D’un côté, elle a appris que son infection à la COVID-19 pourrait être considérée comme un accident de travail. Mais elle l’a appris trop tard. La CNESST n’a pas analysé sa demande parce qu’elle a été soumise «hors délai». De l’autre côté, en appelant sa compagnie d’assurance collective, on lui a d’abord dit que les documents requis n’avaient pas été reçus, pour ensuite lui dire qu’ils étaient bien arrivés, mais qu’il en manquait un. Elle est toujours en attente d’un suivi.

«J’ai hâte de pouvoir juste me reposer pour aller mieux. […] Depuis la COVID, je ne veux même pas compter combien d’argent j’ai perdu.»

— Kathleen Michaud

Pour le délai de carence avant de pouvoir potentiellement toucher de l’assurance invalidité, Kathleen Michaud devait se tourner vers l’assurance-emploi. «Mais ils ne veulent rien me donner tant qu’ils ne savent pas quels montants je pourrais recevoir [d’ailleurs]», déplore-t-elle.

Résultat: «Depuis le 3 février, je n’ai pas une cenne qui rentre.» Sans revenu depuis l’hiver, elle se retrouve avec une marge de crédit hypothécaire presque remplie. «À un moment donné, c’est le malade qui se bat pour sa santé, il se bat pour survivre, dénonce-t-elle. J’ai hâte de pouvoir juste me reposer pour aller mieux. […] Depuis la COVID, je ne veux même pas compter combien d’argent j’ai perdu.»

À travers tout ça, un ami lui a fait remarquer qu’elle avait peutêtre une assurance invalidité liée à son prêt hypothécaire.

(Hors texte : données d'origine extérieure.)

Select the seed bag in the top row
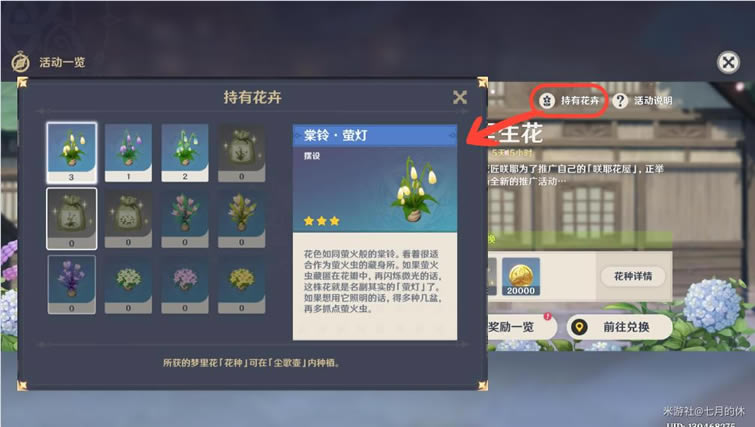[x=241, y=153]
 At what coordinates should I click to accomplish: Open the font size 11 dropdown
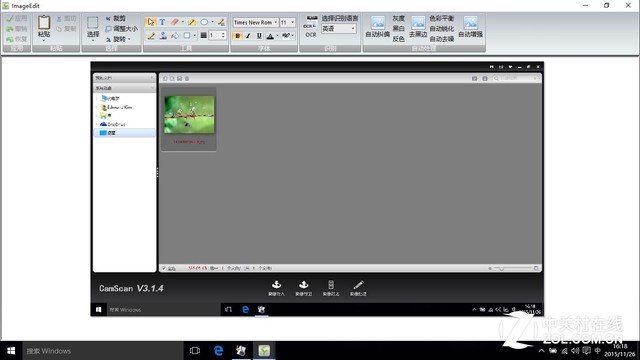(x=287, y=22)
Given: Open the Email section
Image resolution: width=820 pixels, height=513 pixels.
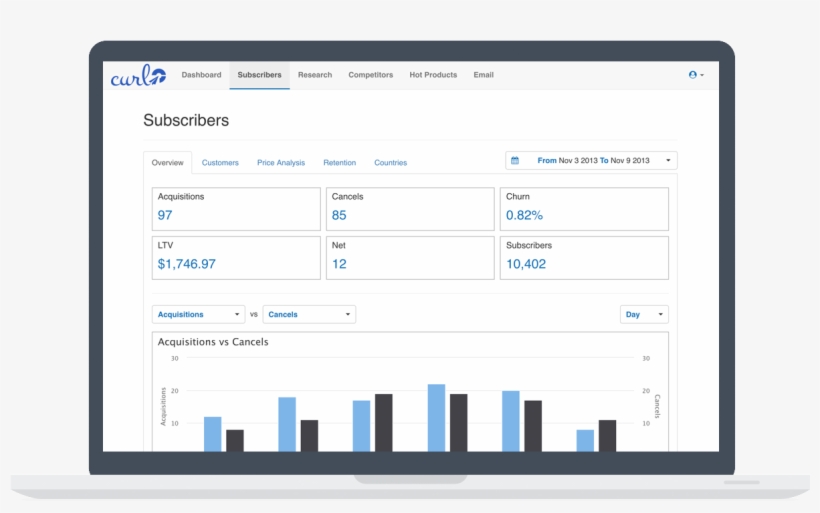Looking at the screenshot, I should tap(483, 75).
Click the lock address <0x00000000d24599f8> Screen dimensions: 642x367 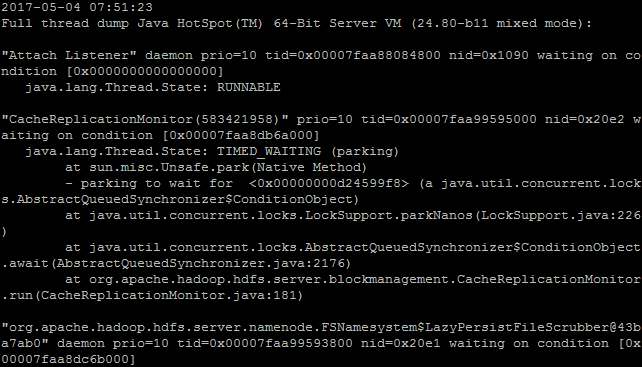[x=329, y=183]
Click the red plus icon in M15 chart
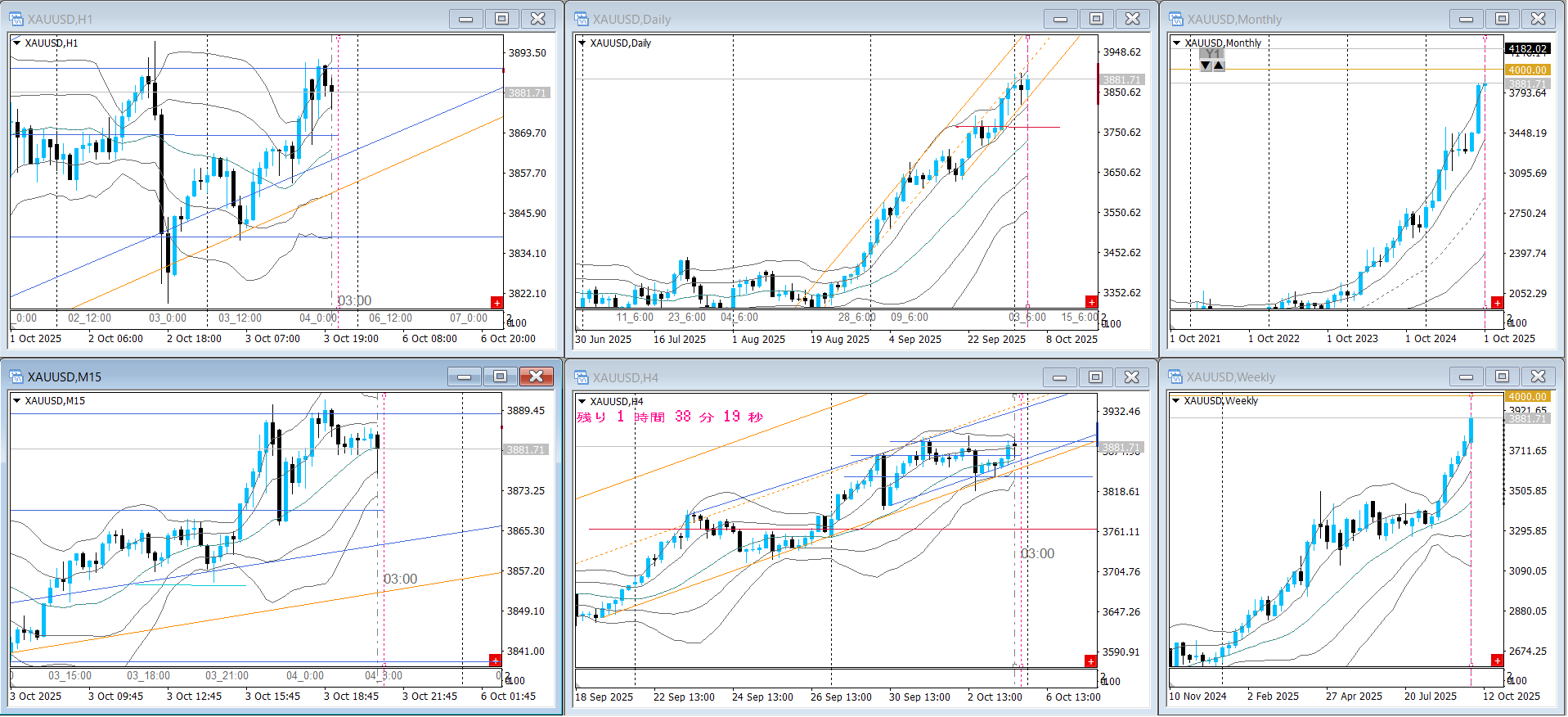1568x717 pixels. [x=495, y=660]
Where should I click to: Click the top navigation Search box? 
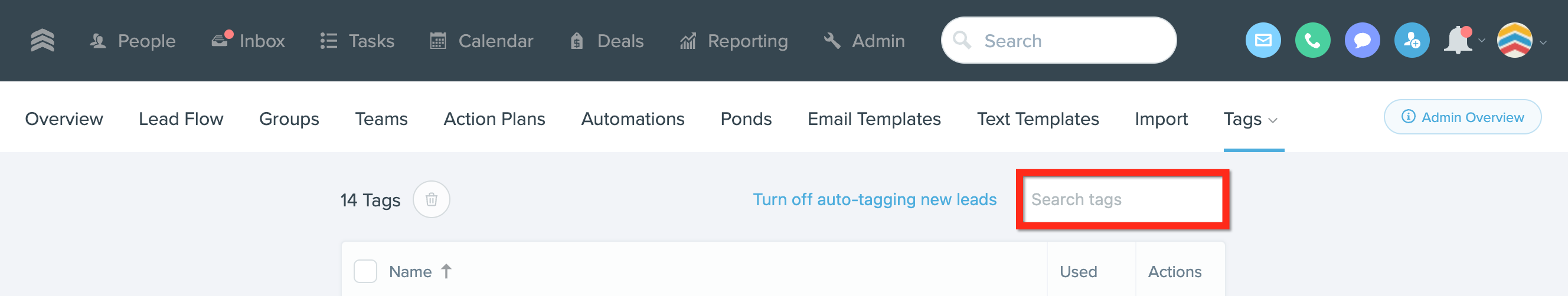1059,41
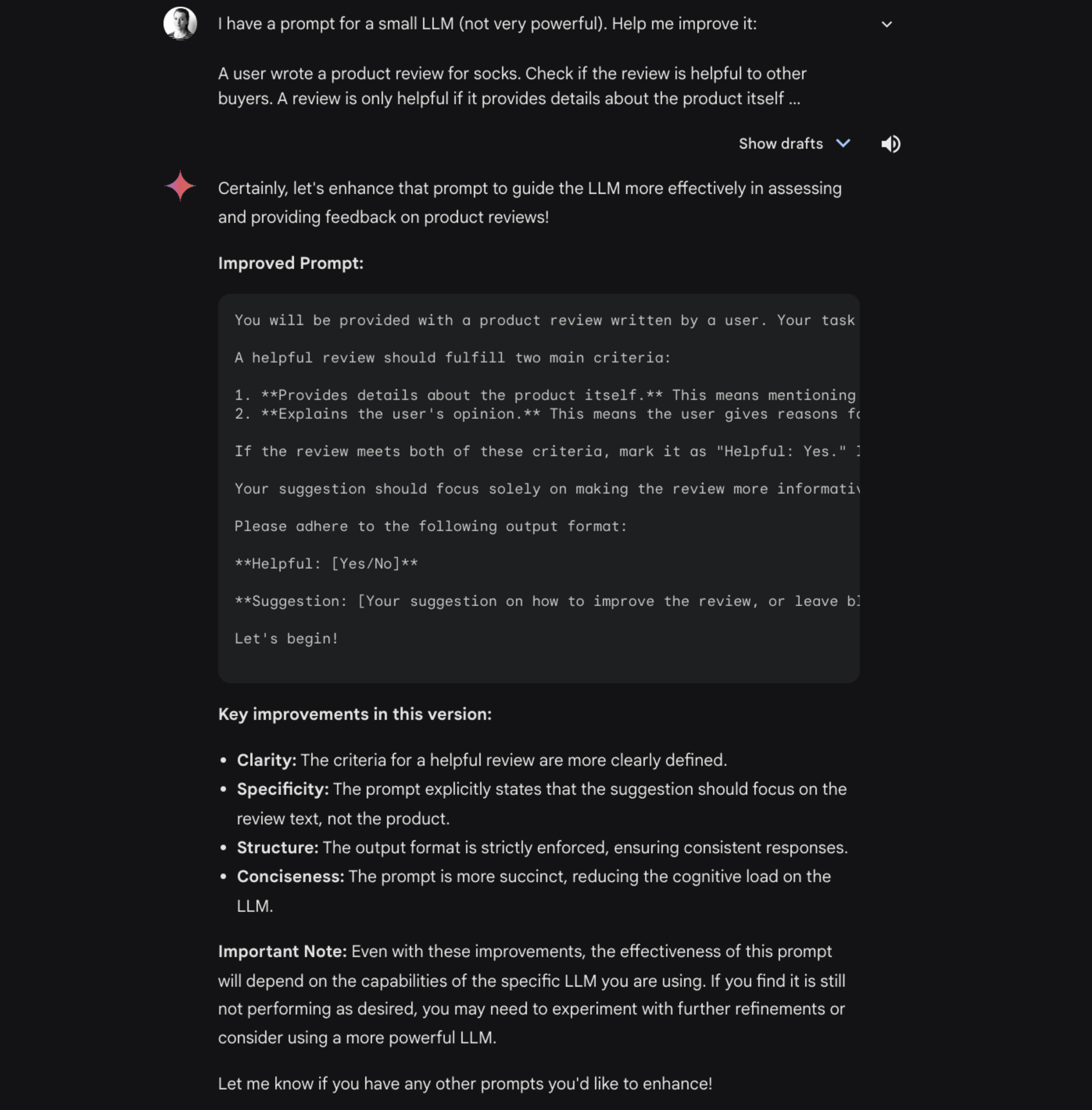Collapse the user message chevron
The width and height of the screenshot is (1092, 1110).
click(x=887, y=23)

Kathleen Michaud vérifie et constate qu’elle paie effectivement des primes pour une telle assurance devant couvrir ses paiements en cas d’invalidité. Mais l’institution financière lui a appris qu’elle n’était pas couverte et que les primes étaient prélevées par erreur. Même si deux employés lui ont d’abord confirmé qu’elle était couverte, tout ce qu’on lui offre aujourd’hui, c’est de lui rembourser les primes.

À l’heure actuelle, Kathleen Michaud se considère chanceuse d’avoir un minimum d’énergie pour naviguer dans toute cette bureaucratie. «Je n’aurais jamais été capable de me dépêtrer dans tout ça il y a quelques mois, ditelle. Mais je ne suis sûrement pas la seule qui a été dans cet étatlà et je ne suis sûrement pas la seule non plus qui n’a personne [pour l’aider].» Elle se sent aussi mal d’être absente du boulot. «La honte, la gêne, la culpabilité que je ressens d’avoir laissé mes collègues et mes élèves, c’est immense», souligne-t-elle.

En témoignant à visage découvert, la Gatinoise souhaite que ça fasse en sorte que d’autres personnes se trouvant dans une situation similaire «n’aient pas à se battre autant». De son côté, elle garde espoir d’obtenir des réponses positives quelque part afin de pouvoir continuer à subvenir à ses besoins et à ceux de ses filles.